Thursday, March 3, 2011

Queen Mary 2


                                                                        Photo slideshow

This Blog came out of our aborted plan to tour the UK by road in 2010. It was only meant to be about our new plan to visit the UK by sea for the first time. But something else also came out of our disappointment in 2010 - and that was a booking to sail on Cunard's Queen Mary 2 from Sydney to New Zealand - only six short days after we got home from our 100 day big adventure. It was very poor timing - we were quite tired when we got home on 15th Feb and really didn't need to pack up again after unpacking . But - it was too good an opportunity to miss and we had to do it . Having now done it, we can only say how pleased we are to have done so. Life is short!

This is what I have already posted to the Internet into some Cruising Forums.


"I will try to add a few thoughts here - to attempt to put into words what I now feel about QM2. A weeklong experience like we have just had is very difficult for me to describe adequately. 

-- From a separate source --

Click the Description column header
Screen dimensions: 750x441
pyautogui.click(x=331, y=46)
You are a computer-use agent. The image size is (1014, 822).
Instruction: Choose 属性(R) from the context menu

Firstly - We really LOVED this past week and really LOVE QM2. With everything all added up - airfares, hotels, etc - it was an expensive week for us - but it was one of those one-time life experiences which warrant such expense. I am certain we will keenly remember this past week for the rest of our lives. 


What is QM2 all about??? --- Well, if she was a car, she is not a brightly coloured brand new Ferrari with fancy chrome wheels. She is an older model Bentley, very well maintained and well used. When you sit inside her, the slightly cracked, but very expensive leather seats are just so comfortable and she just purrs along down the road so quietly and beautifully , that you instantly want to buy her and scorn the others passing you on the highway with hectic haste in their latest models. You won't see her on the cover of a fancy house decoration magazine either - if she was a house. She doesn't have the latest interior design colours and wallpaper - nor the latest avant garde furniture and artworks. She is furnished in what you might expect to find in a stately old Manor House in the UK - with many paintings and other memorabilia on display that show clearly the family's long heritage and good breeding. There is a very strong feeling that you are amongst "old money" here - not the "nouveau riche".


The thing about QM2 that impresses me the most is her size. She is MASSIVE!!! - and this is accentuated by the fact that she only carries around 2500 passengers. She truly is a real ship!! - and not a floating hotel, designed to maximise passenger cabin numbers. Personally - I thought that she is a much larger, and up-market version of Oriana!! Both show the heritage of their predecessors. I loved her open outdoor areas - especially her large open observation deck up front. Up there, I could almost imagine how it must have felt to be on a open Bridge of a Naval destroyer on patrol in the North sea during WW2. To really get all over this ship, you need some physical fitness. To walk from one end to the other - and to climb outside from Promenade deck up to the dizzy heights of Sun Deck is tiring .


I doubt that Christine and I will ever go on her again. She is definitely out of our financial league in regards to longer cruises, and this cruise was only ever meant to give us a feeling for her. For others in a similar situation to us, I would recommend that - if the possibility of a short cruise presents itself- take that opportunity. You won't regret it!!!! For those with the means to do so however, a much longer passage would be wonderful


PS - My only regret is that - for this particular cruise- the change of the original course from Sydney, around the bottom end of the South Island of NZ and up to Christchurch , to a much more direct course Sydney-Wellington, meant that we did not get to see the ship perform. I would have loved to see her get along at maximum speed in a bit of a sea - that was what she was designed to do. Unfortunately we only experienced calm seas - and a very leisurely pace"


You can find a slideshow of some of our photos taken onboard QM2 hereI found it very difficult to take photos on QM2 - externally, it is so big that it is difficult to capture anything other than small bits of it. Internally, every space is so cavernous that I really needed a tripod to hold the camera still for the long time exposures required. And anyway - I also only have a very cheap camera.